**TASK DATA**
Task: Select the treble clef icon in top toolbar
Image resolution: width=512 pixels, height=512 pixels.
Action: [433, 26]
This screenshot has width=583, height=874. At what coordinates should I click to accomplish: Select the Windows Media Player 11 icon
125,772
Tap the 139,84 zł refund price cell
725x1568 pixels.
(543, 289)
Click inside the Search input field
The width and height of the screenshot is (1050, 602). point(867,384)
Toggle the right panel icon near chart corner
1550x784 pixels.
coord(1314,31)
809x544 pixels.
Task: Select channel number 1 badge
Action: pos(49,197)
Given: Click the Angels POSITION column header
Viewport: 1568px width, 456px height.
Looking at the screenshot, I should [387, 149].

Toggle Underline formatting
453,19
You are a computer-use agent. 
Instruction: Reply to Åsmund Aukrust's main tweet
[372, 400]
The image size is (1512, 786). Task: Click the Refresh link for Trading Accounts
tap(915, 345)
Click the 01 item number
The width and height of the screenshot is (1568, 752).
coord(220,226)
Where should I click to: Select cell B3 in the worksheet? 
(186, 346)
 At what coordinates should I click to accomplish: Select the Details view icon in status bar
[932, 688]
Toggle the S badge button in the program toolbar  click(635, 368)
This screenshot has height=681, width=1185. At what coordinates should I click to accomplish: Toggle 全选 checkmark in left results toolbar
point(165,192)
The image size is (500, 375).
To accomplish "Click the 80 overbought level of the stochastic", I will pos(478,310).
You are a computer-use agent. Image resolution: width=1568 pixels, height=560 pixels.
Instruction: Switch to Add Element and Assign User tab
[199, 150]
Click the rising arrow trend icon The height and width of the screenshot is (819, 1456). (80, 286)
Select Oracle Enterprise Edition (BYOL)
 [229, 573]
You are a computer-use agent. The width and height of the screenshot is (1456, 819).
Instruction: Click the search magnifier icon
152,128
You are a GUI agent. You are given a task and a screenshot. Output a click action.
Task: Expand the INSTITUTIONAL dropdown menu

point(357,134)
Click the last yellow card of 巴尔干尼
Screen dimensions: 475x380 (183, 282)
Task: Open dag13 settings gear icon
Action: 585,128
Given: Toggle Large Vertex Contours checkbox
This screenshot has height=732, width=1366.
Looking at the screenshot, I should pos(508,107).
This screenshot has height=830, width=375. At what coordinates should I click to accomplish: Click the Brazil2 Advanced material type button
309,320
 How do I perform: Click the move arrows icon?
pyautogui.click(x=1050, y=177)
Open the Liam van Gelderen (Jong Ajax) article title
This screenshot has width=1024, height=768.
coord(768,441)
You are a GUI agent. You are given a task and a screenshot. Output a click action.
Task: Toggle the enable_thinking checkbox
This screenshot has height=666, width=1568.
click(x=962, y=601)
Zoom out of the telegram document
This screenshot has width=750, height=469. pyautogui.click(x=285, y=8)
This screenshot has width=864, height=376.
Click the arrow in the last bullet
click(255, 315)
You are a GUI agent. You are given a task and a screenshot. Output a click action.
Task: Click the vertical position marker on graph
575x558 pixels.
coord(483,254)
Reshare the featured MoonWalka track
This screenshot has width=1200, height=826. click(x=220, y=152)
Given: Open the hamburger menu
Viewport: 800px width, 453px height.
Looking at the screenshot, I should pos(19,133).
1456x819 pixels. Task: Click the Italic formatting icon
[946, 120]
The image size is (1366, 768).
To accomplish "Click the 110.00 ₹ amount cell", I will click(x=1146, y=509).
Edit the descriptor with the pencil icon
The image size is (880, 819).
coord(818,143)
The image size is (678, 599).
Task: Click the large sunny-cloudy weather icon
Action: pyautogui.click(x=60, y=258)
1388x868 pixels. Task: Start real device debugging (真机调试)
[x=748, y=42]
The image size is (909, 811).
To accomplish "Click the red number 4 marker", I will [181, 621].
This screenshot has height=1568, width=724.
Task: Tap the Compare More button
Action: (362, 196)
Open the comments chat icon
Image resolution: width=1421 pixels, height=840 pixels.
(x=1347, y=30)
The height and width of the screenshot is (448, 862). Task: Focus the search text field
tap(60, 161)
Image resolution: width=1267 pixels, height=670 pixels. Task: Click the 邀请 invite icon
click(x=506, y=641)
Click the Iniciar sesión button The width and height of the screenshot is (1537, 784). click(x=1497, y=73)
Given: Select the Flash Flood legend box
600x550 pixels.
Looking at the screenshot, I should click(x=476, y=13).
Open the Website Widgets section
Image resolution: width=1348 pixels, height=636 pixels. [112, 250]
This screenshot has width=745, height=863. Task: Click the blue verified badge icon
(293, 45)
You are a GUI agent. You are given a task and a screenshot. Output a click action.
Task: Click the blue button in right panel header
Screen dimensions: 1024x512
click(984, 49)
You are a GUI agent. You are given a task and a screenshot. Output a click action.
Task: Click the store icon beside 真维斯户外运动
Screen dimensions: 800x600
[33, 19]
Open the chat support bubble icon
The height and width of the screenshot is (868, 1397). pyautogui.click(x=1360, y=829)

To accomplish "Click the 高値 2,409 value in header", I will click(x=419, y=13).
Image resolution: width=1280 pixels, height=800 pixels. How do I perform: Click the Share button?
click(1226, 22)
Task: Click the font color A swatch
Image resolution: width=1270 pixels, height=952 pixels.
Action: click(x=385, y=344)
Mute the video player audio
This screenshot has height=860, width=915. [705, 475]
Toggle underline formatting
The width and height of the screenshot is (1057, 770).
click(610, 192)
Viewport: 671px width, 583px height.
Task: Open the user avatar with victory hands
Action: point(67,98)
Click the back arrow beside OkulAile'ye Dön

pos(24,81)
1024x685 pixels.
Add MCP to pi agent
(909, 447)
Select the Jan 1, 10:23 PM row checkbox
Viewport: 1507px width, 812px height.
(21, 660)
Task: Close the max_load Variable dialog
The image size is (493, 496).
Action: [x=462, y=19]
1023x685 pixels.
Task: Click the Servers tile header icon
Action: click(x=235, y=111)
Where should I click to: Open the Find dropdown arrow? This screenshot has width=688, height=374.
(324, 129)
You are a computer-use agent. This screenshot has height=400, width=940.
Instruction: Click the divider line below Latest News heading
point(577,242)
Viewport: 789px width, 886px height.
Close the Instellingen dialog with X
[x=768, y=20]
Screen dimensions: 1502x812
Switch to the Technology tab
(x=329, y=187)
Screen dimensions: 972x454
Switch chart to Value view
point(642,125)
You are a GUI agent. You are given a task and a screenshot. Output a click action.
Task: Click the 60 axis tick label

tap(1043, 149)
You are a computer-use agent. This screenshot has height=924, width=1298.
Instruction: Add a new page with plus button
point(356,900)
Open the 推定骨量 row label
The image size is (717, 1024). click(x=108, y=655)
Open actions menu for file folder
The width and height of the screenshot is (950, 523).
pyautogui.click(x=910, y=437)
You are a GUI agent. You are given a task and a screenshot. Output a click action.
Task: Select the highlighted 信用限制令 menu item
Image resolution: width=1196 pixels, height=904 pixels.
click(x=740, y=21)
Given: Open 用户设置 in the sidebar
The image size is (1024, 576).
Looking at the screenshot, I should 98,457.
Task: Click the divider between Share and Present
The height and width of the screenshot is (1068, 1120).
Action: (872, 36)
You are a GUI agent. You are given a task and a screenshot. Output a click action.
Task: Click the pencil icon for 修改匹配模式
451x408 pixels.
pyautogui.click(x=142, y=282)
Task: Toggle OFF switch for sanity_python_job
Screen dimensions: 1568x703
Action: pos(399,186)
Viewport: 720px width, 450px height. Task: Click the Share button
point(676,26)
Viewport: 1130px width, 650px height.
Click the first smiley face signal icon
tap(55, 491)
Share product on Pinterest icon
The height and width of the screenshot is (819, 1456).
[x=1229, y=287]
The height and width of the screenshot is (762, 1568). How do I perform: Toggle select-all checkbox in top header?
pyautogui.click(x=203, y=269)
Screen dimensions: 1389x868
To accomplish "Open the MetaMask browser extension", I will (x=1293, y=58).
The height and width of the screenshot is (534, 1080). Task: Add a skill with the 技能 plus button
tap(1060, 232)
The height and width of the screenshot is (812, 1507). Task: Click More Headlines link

**DESCRIPTION OF THE TASK**
Please count the lines in the listing above that contain the string "number", and give only that count.

**SOLUTION FOR THIS PROBLEM**
3